For a three year maturity callable bond, the main driver of the call decision is the two-year forward rate one year from now. This rate is most significantly affected by changes in the one-year and three-year par rates.

I am confused as why the forward rate is affected by par rate, isnt forward rate decided by expected spot rate, par rate is just the rate that makes the bond discount to par level right?

The question is from example 7 of reading 45, question 7, it asks which par rate shift has the largest impact on a callable bond, how does par rate impact the price of a bond, i thought par rate is just a bench mark rate, shouldnt the interest rate and coupon rate the only rates impact bond price?

You may want to actually work this out in a spreadsheet. It helped make sense out of this for me. You will see how the affect eachother.

The Spot rates are bootstrapped (derived) from current par rates. Then forward rates are derived from those “bootstrapped” sport rates. This is why with an upward sloping par rate curve the spot rates will lie above the par rate curve and the forward rate curve will lie above both of these curves.

Breaking this down - to get forward rates you need to:

Gather the par rates

Bootstrap the spot rates from these par rates

Calculate the implied forward rates from these spot rates

Therefore if the par rates shift - so will spot rates (because they are derived from the par rate curve) and so will the forward rates (because they are derived from the spot rates which just shifted as well). This is how they are all intertwined.

For a three year maturity callable bond, the main driver of the call decision is the two-year forward rate one year from now. This rate is most significantly affected by changes in the one-year and three-year par rates.

Go through the logic above. The 1y2y is derived from the 3 year spot rate and the 1 year spot rate [(1+3y)^3/(1+1y)]^.5. Again these spot rates are derived from the current par rate curve.
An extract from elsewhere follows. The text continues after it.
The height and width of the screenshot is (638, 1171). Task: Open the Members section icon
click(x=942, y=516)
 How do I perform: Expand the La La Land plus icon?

Thus if the 1 and 3 year par rates move then so will this forward rate.

The forward curve will lie above the spot curve only if the spot curve slopes upward. The fact that the par curve slopes upward isn’t sufficient to guarantee that the spot curve does as well.

Yea you are right - not 100% of the time will that happen but a good majority of the time it will especially on the short end where the slope doesnt tend to flatten off. It just depends on the curvature as well and where rates tend to flatten out - when rates start to flatten then the forward rate needed to “equalize” the spot rates will be lower. I guess you could come up with some numbers to show this isn’t always the case - I suppose thats where the saying “there are lies, damn lies, and statistics” comes from.
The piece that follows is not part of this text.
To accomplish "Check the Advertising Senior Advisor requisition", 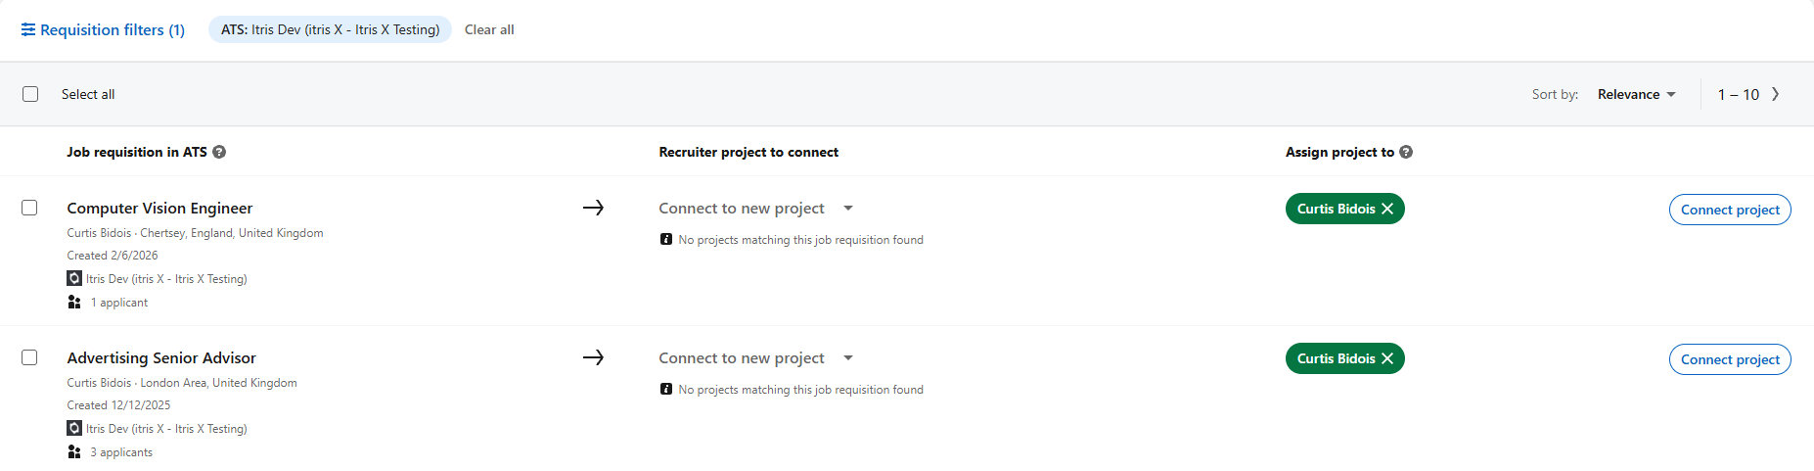I will point(29,357).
However, and correct me if I am wrong b/c you are the one with the charter, I think the text is wanting us to understand the relationships described above and the generalization that when par curves are upward sloping then the spot curve will be above that and the forward curve will be above that. When the par curve is downward sloping then the spot curve will be below it and the forward curve will be below that. At least thats the examples I have seen them go over.